▶ _UDOSTĘPNIONY FRAGMENT_
__________________________________________________

Wie coś o tym Samantha Huggins z nowojorskiego banku Citigroup. Okazuje się, że ludzie są bardziej przydatni niż algorytmy, kiedy w grę wchodzi handel dużymi pakietami akcji. Wprawdzie znalezienie przez telefon kupca bądź sprzedawcę oraz sfinalizowanie transakcji w takim przypadku jest początkowo droższe, ale dzięki temu można uniknąć pułapek związanych z wykorzystaniem robotów, które godzinami a nawet cały dzień mogą szatkować duży pakiet na drobniejsze porcje. Huggins, która ma 18-letnie doświadczenie w branży, jest przekonana, że daje jej to przewagę nad komputerami.
-W rzeczywistości transakcje realizowane przez człowieka redukują koszty - twierdzi Huggins pełniąca w Citigroup funkcję dyrektora zarządzającego. - Gdyby to nie redukowało kosztów inwestorów bylibyśmy bandą dinozaurów - zapewniała podczas konferencji w londyńskim centrum finansowym Canary Wharf."

__________________________________________________

▶ _BADANE DANE_
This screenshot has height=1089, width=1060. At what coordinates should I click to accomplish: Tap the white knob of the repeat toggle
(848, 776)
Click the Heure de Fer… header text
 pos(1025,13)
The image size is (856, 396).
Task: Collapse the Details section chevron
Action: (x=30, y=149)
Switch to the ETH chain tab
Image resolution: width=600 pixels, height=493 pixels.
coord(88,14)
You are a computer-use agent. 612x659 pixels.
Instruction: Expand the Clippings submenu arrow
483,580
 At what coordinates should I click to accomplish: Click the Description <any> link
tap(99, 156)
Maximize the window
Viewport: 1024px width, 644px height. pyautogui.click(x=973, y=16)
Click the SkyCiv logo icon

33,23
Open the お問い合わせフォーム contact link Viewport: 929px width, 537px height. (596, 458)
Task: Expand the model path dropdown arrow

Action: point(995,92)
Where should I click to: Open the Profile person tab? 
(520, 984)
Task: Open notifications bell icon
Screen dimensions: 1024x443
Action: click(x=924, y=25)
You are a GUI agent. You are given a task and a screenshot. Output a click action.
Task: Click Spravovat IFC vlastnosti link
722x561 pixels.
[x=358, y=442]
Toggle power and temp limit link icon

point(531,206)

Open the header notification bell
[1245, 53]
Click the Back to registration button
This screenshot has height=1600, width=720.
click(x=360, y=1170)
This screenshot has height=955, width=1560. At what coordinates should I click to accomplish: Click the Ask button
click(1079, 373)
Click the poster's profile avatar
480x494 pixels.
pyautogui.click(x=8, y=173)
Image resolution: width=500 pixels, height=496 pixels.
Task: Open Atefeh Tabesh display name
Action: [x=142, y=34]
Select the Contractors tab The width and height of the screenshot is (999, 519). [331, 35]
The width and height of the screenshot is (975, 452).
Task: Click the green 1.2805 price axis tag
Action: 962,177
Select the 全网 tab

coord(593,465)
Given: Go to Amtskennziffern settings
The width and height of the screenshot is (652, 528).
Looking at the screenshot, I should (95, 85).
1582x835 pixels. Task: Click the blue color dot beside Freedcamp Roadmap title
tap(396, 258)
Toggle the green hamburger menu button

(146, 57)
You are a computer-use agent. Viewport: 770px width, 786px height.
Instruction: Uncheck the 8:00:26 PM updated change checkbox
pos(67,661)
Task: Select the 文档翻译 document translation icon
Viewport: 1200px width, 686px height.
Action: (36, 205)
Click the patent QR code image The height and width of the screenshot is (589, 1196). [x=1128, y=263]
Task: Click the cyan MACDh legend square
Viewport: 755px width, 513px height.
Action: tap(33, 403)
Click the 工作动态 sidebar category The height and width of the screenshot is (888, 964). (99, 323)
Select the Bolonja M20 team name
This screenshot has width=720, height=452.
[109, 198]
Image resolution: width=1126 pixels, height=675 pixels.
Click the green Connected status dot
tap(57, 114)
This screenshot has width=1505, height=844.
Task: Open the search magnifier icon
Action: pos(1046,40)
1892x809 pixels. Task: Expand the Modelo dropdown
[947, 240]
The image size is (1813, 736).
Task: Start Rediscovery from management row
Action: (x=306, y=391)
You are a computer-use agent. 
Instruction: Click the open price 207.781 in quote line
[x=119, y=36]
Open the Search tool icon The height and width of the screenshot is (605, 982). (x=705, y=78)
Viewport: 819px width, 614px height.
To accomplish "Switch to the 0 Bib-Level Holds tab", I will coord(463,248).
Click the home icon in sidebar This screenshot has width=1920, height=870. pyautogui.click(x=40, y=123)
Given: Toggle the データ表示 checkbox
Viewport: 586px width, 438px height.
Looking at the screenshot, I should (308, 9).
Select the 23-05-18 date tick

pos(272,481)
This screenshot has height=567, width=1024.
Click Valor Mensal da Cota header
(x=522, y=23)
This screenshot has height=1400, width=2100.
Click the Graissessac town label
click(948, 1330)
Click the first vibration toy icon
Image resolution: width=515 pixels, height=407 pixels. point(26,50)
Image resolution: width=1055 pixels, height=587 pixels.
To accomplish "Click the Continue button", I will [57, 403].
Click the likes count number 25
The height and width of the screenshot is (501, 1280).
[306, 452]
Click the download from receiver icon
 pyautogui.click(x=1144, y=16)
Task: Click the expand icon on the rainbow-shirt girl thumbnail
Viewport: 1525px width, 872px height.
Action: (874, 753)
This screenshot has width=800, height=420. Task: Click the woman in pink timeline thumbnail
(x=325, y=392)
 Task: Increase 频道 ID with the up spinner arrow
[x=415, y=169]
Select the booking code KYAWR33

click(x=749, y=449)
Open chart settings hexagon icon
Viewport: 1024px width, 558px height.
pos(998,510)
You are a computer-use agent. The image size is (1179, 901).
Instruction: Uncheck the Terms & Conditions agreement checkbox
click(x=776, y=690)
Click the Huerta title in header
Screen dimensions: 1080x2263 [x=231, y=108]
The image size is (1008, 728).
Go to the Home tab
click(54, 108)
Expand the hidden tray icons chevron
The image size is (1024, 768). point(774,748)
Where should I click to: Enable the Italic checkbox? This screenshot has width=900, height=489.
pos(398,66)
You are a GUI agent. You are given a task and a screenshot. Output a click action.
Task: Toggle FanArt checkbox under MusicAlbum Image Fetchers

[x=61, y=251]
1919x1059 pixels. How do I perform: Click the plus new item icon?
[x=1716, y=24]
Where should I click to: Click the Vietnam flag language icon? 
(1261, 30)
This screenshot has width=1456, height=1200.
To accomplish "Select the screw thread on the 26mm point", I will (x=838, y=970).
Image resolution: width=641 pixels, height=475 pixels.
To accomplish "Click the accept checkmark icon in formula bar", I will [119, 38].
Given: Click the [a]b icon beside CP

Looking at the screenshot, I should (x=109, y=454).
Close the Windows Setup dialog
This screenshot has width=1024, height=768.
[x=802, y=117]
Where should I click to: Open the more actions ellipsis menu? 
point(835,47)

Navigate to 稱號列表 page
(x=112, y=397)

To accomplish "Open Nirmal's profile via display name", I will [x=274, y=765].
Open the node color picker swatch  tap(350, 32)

__________________________________________________

▶ _OPIS ZADANIA_
Napisz dalszy ciąg tekstu o handlu dużymi pakietami akcji, zaczynając po jego ostatnim zdaniu. Wiersze nie mają żadnego związku z tekstem o handlu dużymi pakietami akcji.

▶ _ROZWIĄZANE ZADANIE_
Jak dotąd ta nisza powiększa się mimo technologicznej ofensywy. W Europie udział klasycznych traderów w obrocie blokami akcji pojedynczej spółki wzrósł do około 51 proc. co jest pierwszą taką zwyżką od dekady, wynika z danych firmy Greenwich Associates. W Stanach Zjednoczonych ten udział wynosi 55 proc. Jednocześnie powiększa się grono takich specjalistów (sales traders), których zadaniem jest znajdowanie klientów gotowych sprzedać czy też kupić duży pakiet akcji.
To godne podkreślenia zjawisko zważywszy, że banki europejskie i amerykańskie w ostatnich kilku latach zlikwidowały tysiące etatów.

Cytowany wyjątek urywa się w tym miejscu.